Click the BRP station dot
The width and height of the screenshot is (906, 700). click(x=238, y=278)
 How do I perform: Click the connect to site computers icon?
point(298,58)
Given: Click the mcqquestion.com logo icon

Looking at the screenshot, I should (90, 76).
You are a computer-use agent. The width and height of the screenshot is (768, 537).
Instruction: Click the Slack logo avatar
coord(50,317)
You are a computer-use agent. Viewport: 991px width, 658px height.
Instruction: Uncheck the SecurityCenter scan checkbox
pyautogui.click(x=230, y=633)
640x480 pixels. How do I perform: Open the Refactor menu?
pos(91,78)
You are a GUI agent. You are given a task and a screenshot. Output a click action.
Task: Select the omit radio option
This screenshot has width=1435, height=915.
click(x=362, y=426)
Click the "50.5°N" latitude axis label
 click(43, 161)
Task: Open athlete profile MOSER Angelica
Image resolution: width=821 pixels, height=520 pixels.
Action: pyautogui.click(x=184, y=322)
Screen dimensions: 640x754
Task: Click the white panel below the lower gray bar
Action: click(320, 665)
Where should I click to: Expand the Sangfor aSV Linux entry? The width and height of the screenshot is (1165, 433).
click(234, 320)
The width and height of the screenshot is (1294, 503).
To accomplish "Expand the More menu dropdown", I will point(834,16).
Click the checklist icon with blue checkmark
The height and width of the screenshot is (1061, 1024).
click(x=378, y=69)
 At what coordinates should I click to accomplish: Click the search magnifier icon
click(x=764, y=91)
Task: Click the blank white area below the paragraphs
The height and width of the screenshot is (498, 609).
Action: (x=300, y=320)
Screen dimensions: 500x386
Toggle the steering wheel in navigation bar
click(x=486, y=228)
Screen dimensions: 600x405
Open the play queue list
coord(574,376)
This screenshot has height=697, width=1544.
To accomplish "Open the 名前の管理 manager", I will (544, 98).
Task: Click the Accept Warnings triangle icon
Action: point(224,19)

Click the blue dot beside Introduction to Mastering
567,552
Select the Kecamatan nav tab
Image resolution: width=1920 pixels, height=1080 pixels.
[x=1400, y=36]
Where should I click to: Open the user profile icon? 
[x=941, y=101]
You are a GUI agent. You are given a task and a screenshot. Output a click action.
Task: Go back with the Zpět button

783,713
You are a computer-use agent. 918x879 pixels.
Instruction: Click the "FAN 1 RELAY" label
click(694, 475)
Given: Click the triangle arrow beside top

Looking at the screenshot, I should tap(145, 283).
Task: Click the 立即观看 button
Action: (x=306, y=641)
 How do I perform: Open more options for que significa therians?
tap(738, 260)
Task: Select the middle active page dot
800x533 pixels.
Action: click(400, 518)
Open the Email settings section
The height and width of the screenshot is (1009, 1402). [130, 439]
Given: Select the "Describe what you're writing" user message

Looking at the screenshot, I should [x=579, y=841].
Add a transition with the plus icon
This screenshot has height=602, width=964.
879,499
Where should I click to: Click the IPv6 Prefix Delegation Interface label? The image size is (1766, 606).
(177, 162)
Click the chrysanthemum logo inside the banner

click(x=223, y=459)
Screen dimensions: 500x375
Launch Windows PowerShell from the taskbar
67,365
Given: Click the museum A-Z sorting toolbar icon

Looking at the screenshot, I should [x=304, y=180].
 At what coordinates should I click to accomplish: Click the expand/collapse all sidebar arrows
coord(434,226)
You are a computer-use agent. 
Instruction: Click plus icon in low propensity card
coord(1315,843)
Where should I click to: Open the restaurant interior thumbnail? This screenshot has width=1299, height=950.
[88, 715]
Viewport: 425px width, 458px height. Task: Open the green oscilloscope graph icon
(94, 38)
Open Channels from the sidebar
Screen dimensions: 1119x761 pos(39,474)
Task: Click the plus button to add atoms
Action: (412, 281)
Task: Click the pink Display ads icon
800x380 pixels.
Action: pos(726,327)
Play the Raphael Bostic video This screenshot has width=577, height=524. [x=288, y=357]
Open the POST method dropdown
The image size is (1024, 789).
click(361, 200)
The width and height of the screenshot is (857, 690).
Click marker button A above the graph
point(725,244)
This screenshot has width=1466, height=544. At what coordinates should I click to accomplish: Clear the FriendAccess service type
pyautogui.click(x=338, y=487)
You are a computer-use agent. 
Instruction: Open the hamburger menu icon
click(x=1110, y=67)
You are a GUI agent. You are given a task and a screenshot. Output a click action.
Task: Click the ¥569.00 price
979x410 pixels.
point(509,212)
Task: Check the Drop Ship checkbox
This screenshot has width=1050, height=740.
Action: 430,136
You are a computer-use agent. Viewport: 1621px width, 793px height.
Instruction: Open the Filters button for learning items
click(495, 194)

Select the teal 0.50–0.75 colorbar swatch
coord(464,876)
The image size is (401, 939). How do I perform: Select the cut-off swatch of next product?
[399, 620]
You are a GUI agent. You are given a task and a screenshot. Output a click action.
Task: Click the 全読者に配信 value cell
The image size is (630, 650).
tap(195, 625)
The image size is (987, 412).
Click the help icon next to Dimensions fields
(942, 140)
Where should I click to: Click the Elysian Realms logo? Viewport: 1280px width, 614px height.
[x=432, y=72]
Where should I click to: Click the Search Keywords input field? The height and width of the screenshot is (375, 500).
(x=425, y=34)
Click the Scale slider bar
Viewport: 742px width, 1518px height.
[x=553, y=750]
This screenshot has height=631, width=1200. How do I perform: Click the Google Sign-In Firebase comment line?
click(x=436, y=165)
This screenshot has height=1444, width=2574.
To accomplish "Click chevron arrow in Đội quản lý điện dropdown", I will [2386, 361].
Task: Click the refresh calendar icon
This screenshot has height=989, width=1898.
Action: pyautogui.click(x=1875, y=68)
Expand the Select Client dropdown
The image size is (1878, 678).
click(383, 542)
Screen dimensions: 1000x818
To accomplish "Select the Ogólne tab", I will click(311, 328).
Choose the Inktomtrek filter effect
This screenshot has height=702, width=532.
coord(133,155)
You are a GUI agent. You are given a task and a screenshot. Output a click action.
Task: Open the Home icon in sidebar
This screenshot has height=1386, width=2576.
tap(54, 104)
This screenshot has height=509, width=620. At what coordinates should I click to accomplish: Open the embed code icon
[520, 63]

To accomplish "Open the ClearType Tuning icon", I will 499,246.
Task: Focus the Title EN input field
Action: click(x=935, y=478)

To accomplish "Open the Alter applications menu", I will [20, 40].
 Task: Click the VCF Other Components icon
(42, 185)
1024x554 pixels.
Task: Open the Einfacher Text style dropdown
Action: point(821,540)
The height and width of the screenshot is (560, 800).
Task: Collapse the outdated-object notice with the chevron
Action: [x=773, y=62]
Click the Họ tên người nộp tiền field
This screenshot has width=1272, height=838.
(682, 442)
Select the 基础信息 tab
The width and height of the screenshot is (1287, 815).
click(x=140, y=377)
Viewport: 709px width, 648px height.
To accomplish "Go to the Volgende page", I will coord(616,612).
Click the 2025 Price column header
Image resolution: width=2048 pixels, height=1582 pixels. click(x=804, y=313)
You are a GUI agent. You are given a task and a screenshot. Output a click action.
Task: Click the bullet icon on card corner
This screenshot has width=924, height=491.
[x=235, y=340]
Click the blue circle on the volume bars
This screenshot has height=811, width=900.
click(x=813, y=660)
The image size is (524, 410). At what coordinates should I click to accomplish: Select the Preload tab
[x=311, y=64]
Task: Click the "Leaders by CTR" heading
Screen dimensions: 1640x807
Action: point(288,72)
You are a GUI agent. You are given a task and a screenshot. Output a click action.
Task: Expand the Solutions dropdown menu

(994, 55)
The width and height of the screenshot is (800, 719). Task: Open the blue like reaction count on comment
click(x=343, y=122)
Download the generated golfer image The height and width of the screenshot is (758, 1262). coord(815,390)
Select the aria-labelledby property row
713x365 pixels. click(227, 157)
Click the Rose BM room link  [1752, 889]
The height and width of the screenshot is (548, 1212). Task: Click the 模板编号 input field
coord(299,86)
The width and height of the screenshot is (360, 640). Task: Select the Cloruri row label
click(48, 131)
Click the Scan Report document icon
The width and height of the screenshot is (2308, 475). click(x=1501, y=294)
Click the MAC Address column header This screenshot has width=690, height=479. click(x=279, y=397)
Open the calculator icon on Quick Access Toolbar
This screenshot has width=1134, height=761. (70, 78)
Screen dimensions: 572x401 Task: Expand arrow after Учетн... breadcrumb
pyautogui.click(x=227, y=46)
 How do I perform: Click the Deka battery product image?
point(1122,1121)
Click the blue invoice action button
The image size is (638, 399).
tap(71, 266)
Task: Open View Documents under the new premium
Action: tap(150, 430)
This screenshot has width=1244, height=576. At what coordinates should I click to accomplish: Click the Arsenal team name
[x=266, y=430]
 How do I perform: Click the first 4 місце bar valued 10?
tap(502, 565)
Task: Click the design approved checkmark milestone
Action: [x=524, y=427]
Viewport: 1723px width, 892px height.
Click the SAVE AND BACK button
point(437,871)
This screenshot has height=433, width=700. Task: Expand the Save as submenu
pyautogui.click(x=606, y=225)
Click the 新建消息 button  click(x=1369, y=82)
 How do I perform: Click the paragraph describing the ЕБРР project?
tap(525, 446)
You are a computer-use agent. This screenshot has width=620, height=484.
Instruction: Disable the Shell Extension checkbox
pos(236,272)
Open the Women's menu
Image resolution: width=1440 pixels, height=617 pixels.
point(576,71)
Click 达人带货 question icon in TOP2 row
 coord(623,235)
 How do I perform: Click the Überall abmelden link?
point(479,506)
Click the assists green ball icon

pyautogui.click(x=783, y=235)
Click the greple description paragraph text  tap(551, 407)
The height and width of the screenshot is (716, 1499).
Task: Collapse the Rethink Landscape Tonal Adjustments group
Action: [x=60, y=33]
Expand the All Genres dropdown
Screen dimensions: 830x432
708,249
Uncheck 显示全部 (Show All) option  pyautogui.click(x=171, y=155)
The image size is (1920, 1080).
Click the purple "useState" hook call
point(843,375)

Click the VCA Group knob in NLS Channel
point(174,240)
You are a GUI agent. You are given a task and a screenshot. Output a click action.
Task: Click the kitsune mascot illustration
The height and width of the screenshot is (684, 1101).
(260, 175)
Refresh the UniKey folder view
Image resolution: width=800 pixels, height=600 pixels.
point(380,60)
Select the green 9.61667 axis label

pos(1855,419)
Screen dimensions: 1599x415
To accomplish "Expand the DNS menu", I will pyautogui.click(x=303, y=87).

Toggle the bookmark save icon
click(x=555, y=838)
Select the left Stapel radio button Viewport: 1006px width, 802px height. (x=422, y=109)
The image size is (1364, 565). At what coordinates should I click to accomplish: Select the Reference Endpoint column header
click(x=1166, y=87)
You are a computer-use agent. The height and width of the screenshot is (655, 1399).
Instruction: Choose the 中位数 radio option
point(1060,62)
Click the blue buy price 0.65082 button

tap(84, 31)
• • • •
(WORK TO BE COMPLETED): Copy all lines from the data that hold the word "page".

(ANSWER SECTION):
Task: Select the middle active page dot
To accomplish "Go to the Volgende page", I will coord(616,612).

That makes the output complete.